#### [Task]
Copy the lines below without changes, starting with the line that contains "Where should I" and ending with the line that contains "Image resolution: width=1649", and include both of those lines.

#### [Input records]
■ ■ ■ ■ ■

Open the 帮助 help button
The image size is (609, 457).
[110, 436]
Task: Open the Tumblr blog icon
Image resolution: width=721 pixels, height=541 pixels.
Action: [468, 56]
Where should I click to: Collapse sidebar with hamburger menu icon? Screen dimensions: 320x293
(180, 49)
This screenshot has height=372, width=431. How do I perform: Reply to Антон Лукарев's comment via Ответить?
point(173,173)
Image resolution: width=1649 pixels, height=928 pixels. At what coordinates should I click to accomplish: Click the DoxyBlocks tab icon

■ ■ ■ ■ ■

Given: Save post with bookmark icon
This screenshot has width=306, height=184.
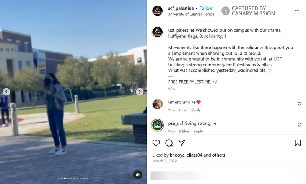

■ ■ ■ ■ ■

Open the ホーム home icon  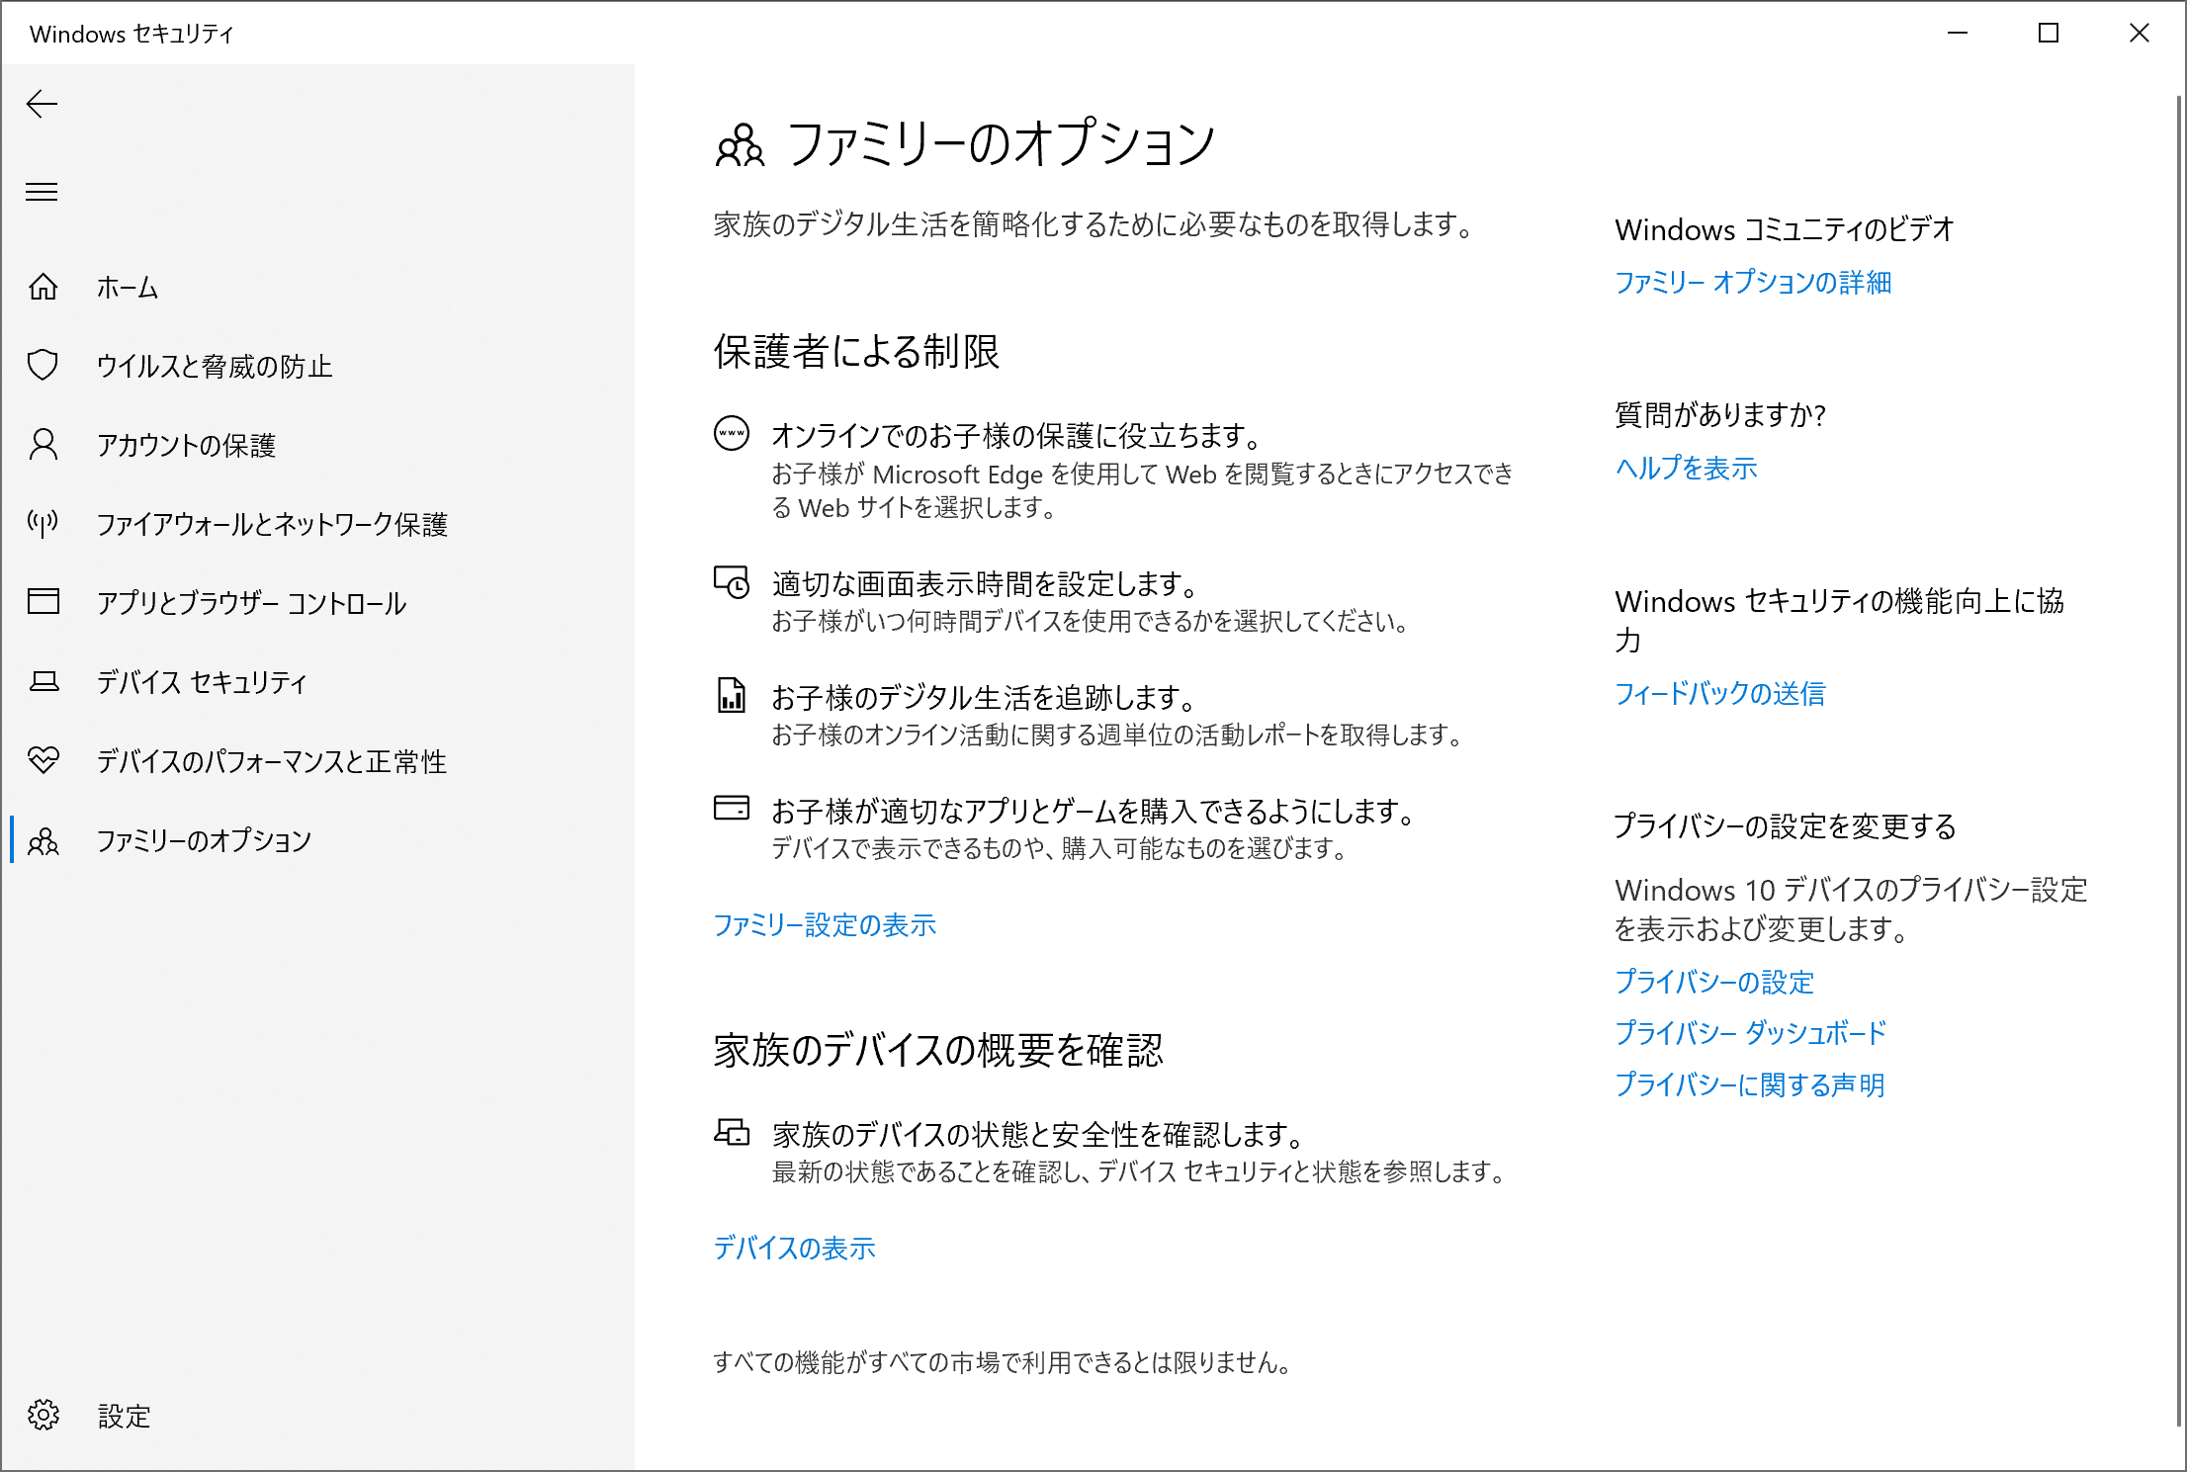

■ ■ ■ ■ ■

#### [Result of the task]
Where should I click to: Collapse sidebar with hamburger menu icon? Screen dimensions: 320x293
(180, 49)
This screenshot has height=372, width=431. How do I perform: Reply to Антон Лукарев's comment via Ответить?
point(173,173)
Image resolution: width=1649 pixels, height=928 pixels. At what coordinates should I click to accomplish: Click the DoxyBlocks tab icon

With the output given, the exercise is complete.